### Stated task 1
Render the records that come after the passage about La Russa and the White Sox as a Markdown table with the columns Row and Line. Give each line its own row, skip blank lines, and leave the pictures out of the table.

The problem is that most of a manager’s job is to, well, manage. And here, La Russa is more behind the times than ever.

La Russa is taking over a White Sox roster built from tip to tail on young, exciting, expressive athletes. Jiménez and Luis Robert lead the league in undone shirt buttons. Tim Anderson, the de facto face of the franchise, is one of baseball’s preeminent bat flippers and trash talkers. Even Keuchel, an old white dude by baseball standards, is effusive on the field and outspoken off it.

One easy, if simplistic, way to understand this team is as the American League’s answer to the San Diego Padres. This summer, San Diego’s superstar shortstop, Fernando Tatis Jr. (a former White Sox prospect whose father played for La Russa in St. Louis), got caught up in a momentary kerfuffle with the Texas Rangers when he committed the putatively unsportsmanlike act of hitting a grand slam on a 3-0 pitch with a seven-run lead. (After 10 years of covering baseball and almost 30 years of obsessing over the sport, it’s still not entirely clear to me why this is considered unsportsmanlike, but that’s neither here nor there.)

### Stated task 2
Set down the passage about La Russa and the White Sox word for word, beginning at the words "La Russa is taking" and stopping after "outspoken off it.".

### Input

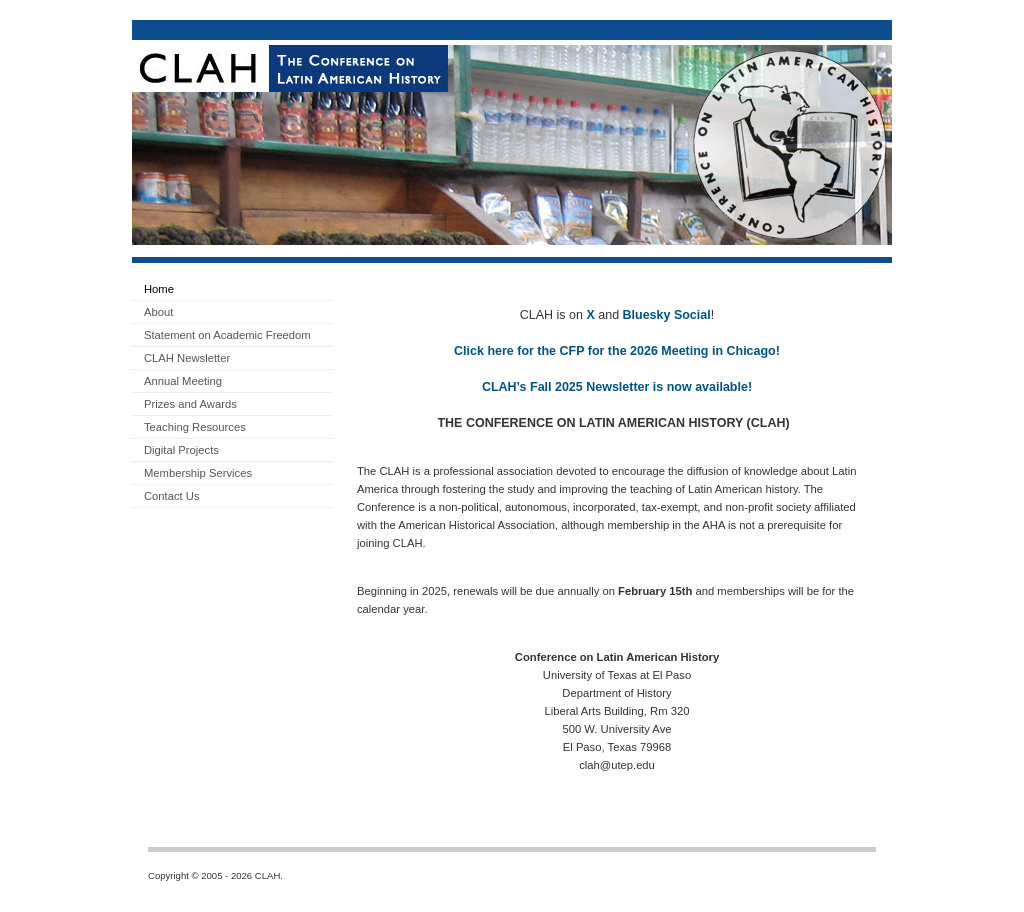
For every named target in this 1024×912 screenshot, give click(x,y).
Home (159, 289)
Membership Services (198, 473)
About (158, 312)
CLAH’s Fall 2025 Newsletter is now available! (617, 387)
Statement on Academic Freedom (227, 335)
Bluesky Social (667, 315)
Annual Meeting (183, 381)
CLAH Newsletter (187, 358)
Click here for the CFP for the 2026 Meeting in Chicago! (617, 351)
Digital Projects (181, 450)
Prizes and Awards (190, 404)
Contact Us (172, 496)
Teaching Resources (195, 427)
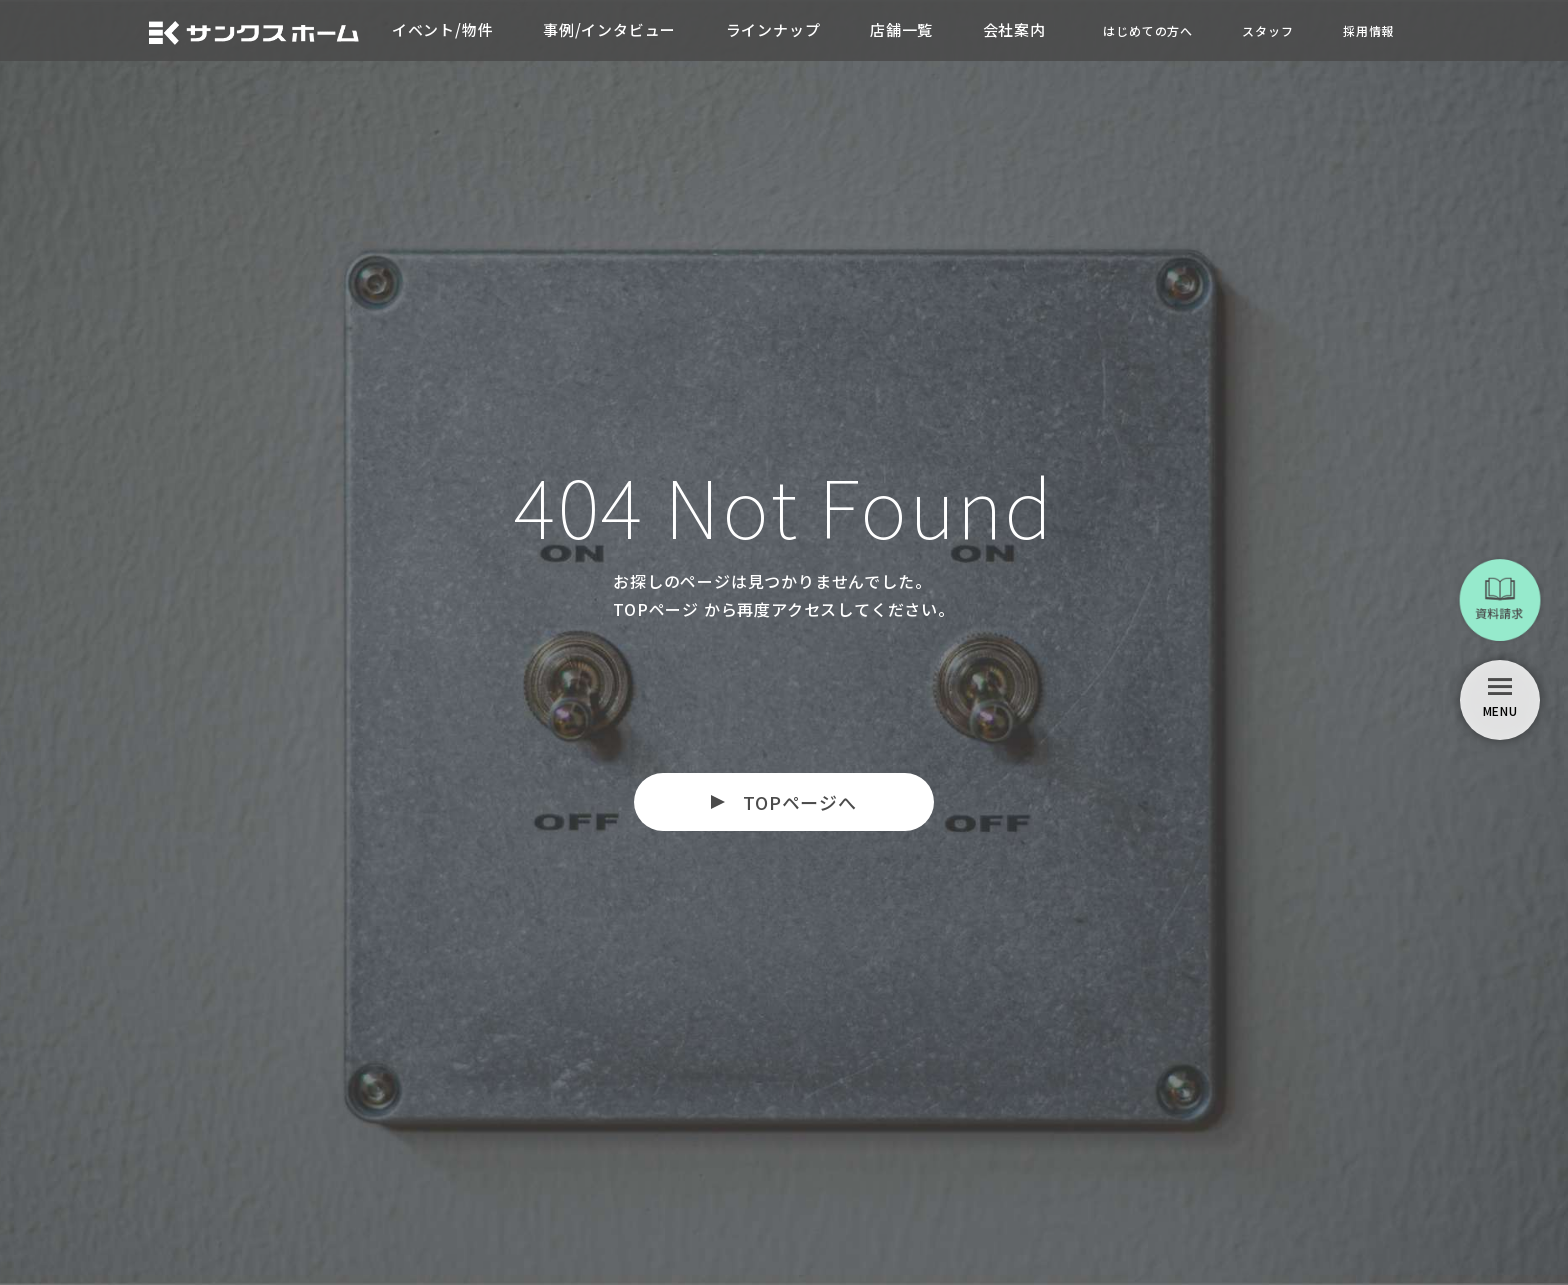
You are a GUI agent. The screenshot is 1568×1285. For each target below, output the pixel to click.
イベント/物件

### Full answer 1
| Row | Line |
|---|---|
| 1 | For every named target in this 1024×912 screenshot, give click(x,y). |
| 2 | Home (159, 289) |
| 3 | Membership Services (198, 473) |
| 4 | About (158, 312) |
| 5 | CLAH’s Fall 2025 Newsletter is now available! (617, 387) |
| 6 | Statement on Academic Freedom (227, 335) |
| 7 | Bluesky Social (667, 315) |
| 8 | Annual Meeting (183, 381) |
| 9 | CLAH Newsletter (187, 358) |
| 10 | Click here for the CFP for the 2026 Meeting in Chicago! (617, 351) |
| 11 | Digital Projects (181, 450) |
| 12 | Prizes and Awards (190, 404) |
| 13 | Contact Us (172, 496) |
| 14 | Teaching Resources (195, 427) |
| 15 | You are a GUI agent. The screenshot is 1568×1285. For each target below, output the pixel to click. |
| 16 | イベント/物件 |

### Full answer 2
La Russa is taking over a White Sox roster built from tip to tail on young, exciting, expressive athletes. Jiménez and Luis Robert lead the league in undone shirt buttons. Tim Anderson, the de facto face of the franchise, is one of baseball’s preeminent bat flippers and trash talkers. Even Keuchel, an old white dude by baseball standards, is effusive on the field and outspoken off it.